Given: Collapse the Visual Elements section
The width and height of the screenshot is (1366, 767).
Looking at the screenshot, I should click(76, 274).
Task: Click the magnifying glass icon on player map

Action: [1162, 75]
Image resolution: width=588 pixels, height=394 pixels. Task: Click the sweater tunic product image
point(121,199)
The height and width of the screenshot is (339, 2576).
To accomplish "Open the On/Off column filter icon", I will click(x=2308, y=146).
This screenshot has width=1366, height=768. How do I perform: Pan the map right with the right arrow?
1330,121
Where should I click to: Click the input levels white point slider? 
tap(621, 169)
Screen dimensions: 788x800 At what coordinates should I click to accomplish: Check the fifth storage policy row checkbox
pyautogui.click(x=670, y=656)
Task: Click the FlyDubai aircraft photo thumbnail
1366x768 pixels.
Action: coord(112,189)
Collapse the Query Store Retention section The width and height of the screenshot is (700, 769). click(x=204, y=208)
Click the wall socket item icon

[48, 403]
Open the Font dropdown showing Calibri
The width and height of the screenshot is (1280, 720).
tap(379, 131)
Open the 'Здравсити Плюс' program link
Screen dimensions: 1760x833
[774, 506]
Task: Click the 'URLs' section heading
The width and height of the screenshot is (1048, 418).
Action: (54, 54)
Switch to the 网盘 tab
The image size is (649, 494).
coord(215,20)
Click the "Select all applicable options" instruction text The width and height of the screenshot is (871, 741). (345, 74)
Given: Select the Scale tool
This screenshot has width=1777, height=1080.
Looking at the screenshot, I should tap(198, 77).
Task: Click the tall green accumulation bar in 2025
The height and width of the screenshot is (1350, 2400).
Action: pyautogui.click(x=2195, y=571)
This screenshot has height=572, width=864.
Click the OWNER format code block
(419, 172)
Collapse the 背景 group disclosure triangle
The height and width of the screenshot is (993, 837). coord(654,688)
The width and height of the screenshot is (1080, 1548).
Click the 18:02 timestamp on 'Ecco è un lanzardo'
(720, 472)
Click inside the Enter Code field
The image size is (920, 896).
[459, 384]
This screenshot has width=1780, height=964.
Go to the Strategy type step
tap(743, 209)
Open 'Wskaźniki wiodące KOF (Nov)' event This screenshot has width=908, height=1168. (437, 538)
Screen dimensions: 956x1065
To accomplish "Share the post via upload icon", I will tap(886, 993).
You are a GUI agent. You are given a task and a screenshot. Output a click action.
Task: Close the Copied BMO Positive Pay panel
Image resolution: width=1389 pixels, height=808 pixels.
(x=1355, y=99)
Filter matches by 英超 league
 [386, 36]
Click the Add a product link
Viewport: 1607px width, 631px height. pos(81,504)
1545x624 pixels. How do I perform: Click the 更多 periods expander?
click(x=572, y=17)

========

*Instructions to follow*
Go line by line through the material above and return each one that includes "section".

*Response*
Given: Collapse the Visual Elements section
Collapse the Query Store Retention section The width and height of the screenshot is (700, 769). click(x=204, y=208)
Task: Click the 'URLs' section heading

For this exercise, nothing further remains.